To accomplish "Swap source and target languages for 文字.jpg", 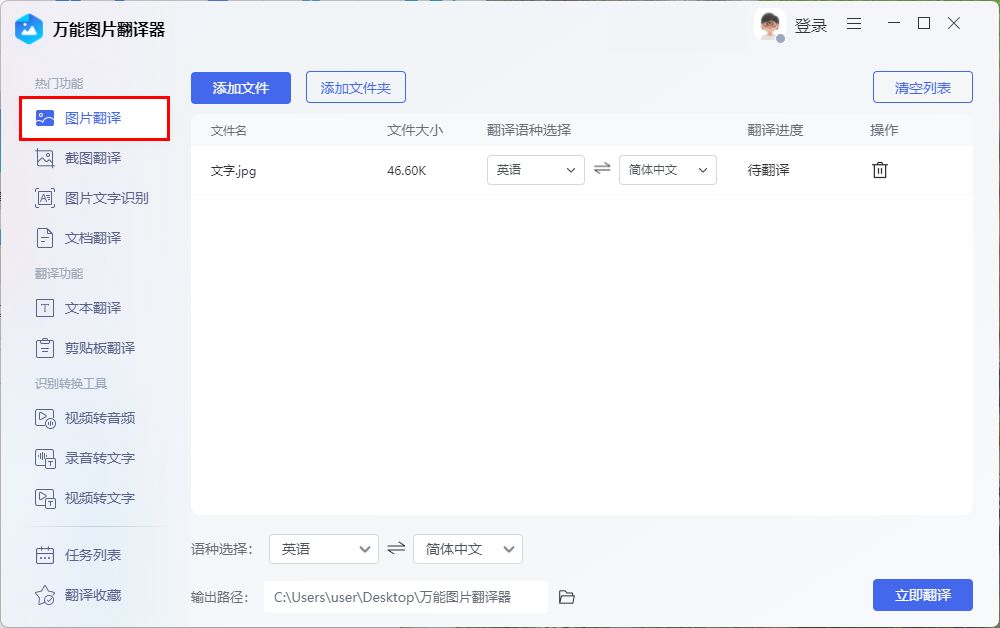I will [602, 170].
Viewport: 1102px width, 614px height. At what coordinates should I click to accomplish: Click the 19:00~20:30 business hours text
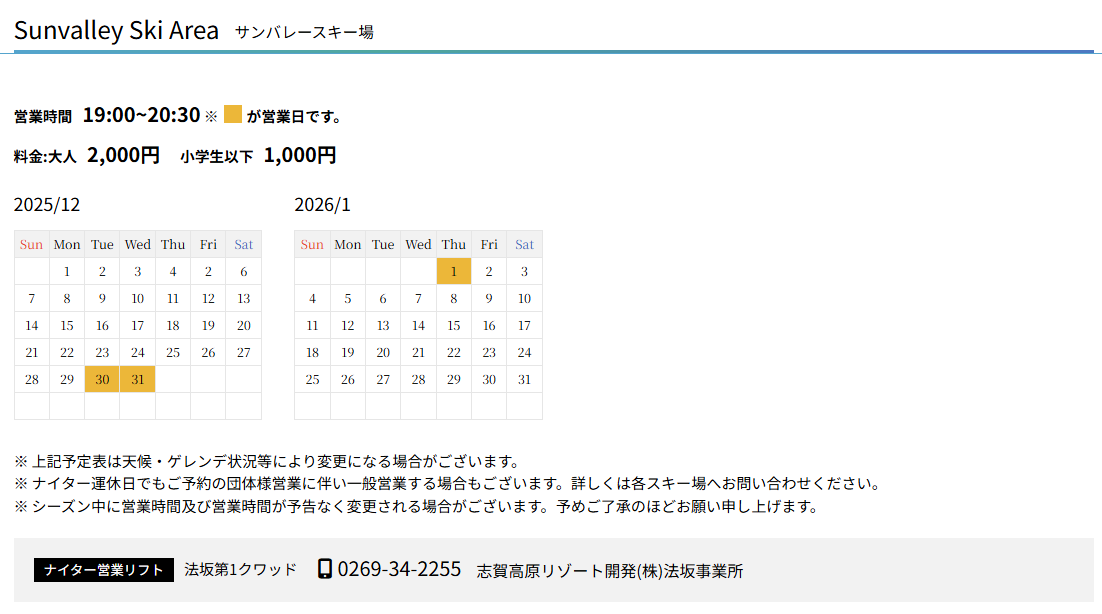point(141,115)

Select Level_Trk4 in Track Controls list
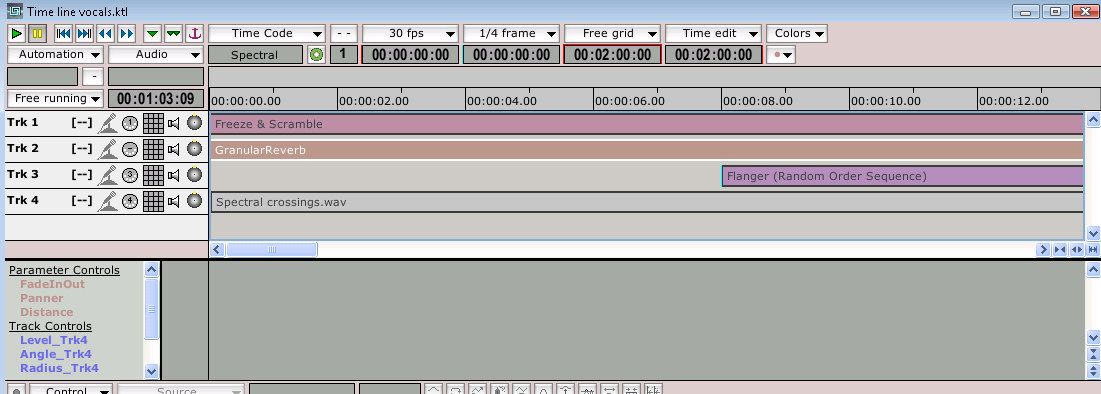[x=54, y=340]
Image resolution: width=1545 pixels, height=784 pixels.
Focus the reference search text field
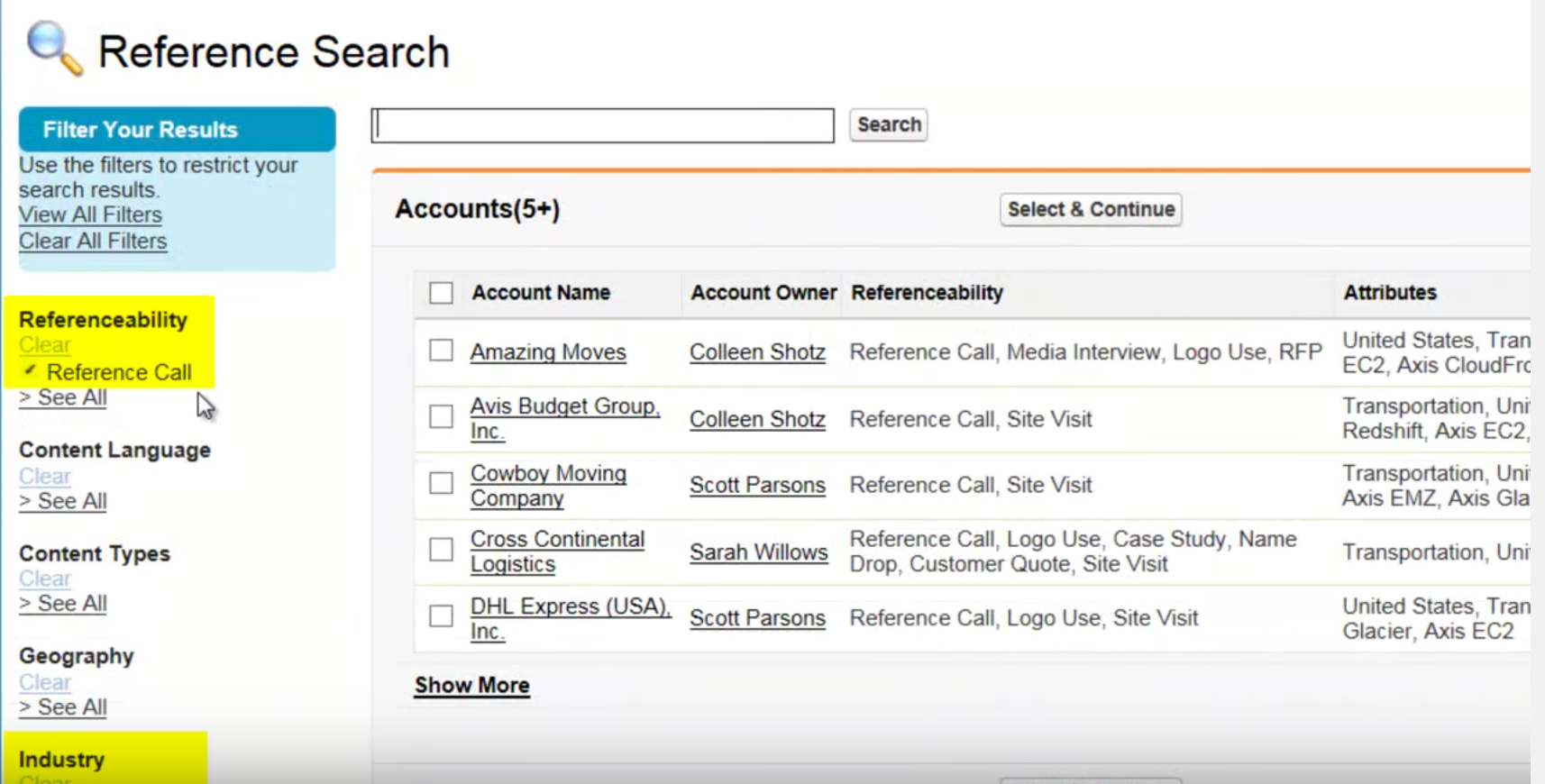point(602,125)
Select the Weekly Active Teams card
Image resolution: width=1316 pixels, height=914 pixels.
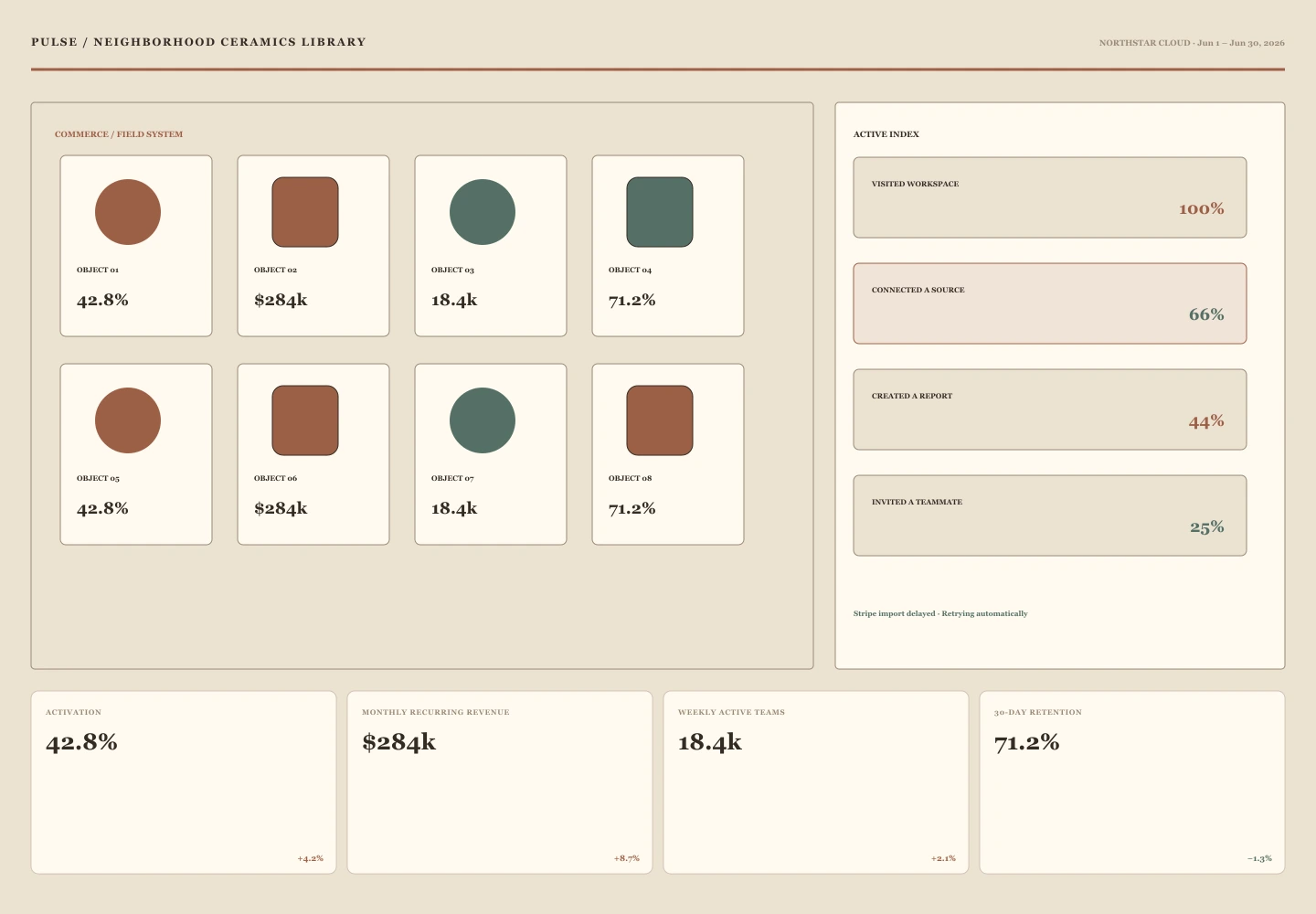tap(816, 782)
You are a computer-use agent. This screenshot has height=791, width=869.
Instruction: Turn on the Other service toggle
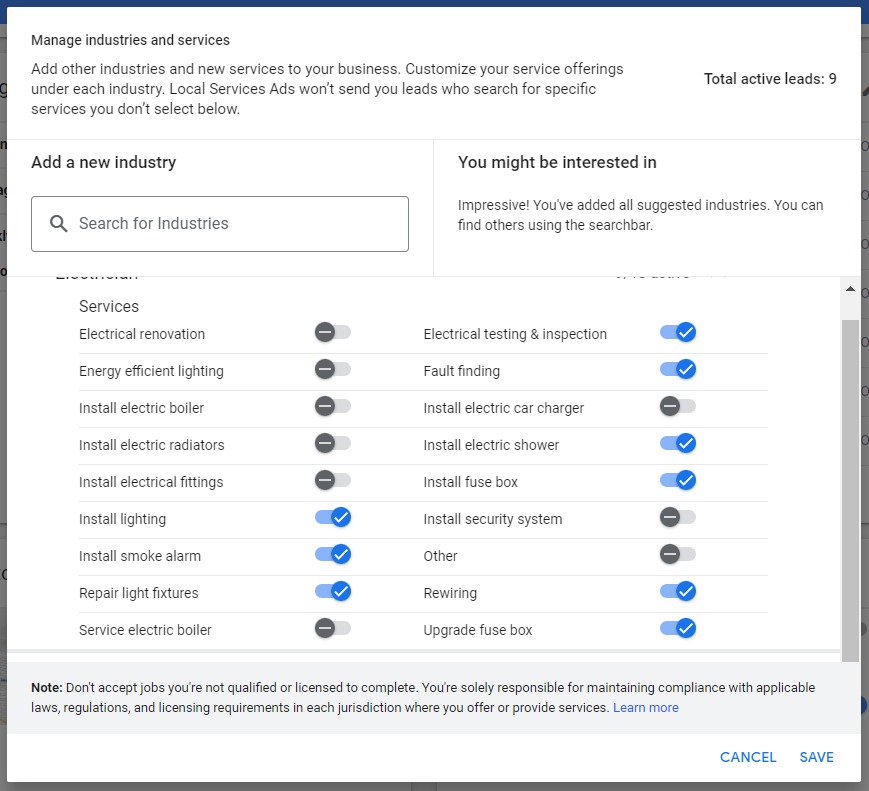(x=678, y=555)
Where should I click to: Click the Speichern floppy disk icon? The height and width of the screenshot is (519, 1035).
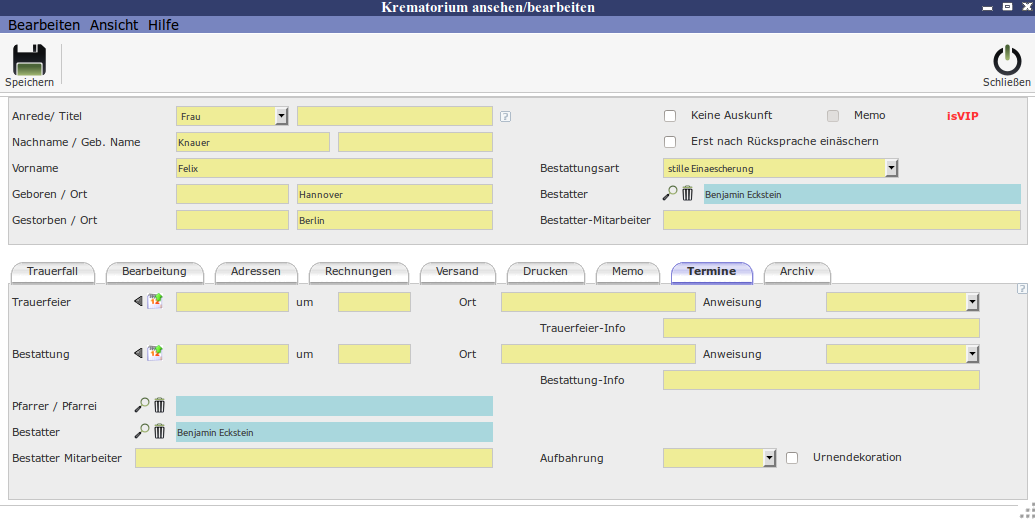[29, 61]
----
Output only the lines running from the line with "You are a computer-use" through the last line of the entries above, inclusive, with pictures excluded.

You are a computer-use agent. This screenshot has height=791, width=869.
Instruction: Turn on the Other service toggle
(x=678, y=555)
Where should I click to: Click the Speichern floppy disk icon? The height and width of the screenshot is (519, 1035).
[29, 61]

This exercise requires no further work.